🧪 Getting Started with GeoPandas-AI¶

Welcome to GeoPandas-AI — a Python library that transforms your GeoDataFrame into a conversational, intelligent assistant powered by large language models (LLMs). This guide walks you through installation, basic usage, stateful chatting, caching, and advanced configuration.

📦 Installation¶

GeoPandas-AI requires Python 3.8+. Install via pip:

pip install geopandas-ai

This will pull in dependencies including GeoPandas and LiteLLM.

📂 Supported Data Formats¶

GeoPandas-AI works with any file geopandas.read_file() supports:

GeoJSON
Shapefile
GeoPackage
Or wrap an existing GeoDataFrame

🚀 First Steps¶

1. Load spatial data and ask a question¶

import geopandasai as gpdai

gdfai = gpdai.read_file("data/cities.geojson")
gdfai.chat("Plot the cities by population")

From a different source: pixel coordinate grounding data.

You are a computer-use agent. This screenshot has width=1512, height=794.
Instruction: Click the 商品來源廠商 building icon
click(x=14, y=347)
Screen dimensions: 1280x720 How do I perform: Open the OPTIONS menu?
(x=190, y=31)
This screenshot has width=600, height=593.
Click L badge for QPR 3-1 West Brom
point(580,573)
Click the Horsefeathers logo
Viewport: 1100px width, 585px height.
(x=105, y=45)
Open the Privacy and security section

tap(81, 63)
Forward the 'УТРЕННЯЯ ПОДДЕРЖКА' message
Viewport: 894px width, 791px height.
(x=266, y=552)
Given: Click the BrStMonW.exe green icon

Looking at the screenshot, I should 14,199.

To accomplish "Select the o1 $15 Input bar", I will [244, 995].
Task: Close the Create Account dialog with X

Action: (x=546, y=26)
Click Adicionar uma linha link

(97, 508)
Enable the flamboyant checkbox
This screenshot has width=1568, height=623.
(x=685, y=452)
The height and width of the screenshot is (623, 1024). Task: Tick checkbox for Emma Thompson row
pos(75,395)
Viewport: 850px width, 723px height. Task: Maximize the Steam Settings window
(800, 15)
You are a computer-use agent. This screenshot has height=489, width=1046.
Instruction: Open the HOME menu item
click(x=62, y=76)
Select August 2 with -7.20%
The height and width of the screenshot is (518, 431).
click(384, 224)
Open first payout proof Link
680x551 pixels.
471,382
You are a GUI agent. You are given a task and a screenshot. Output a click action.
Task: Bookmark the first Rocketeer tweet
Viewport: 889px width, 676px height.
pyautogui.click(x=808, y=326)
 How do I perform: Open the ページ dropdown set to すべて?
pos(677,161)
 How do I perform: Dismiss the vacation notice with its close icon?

2. Refine the output in plain English¶

gdfai.improve("Add a basemap and set the title to 'City Population Map'")

3. Wrap an existing `GeoDataFrame`¶

import geopandas as gpd
from geopandasai import GeoDataFrameAI

gdf = gpd.read_file("parks.geojson")
gdfai = GeoDataFrameAI(
    gdf,
    description="Public parks with name, area, and geometry"
)

gdfai.chat("Show the largest five parks by area")

🔁 Stateful Chatting¶

GeoPandas-AI preserves context across turns:

gdfai.chat("Cluster the parks by area using KMeans")
gdfai.improve("Use different colors for each cluster and display centroids")

You can combine multiple datasets in one conversation:

schools = gpdai.read_file("schools.geojson")
zones   = gpdai.read_file("zones.geojson")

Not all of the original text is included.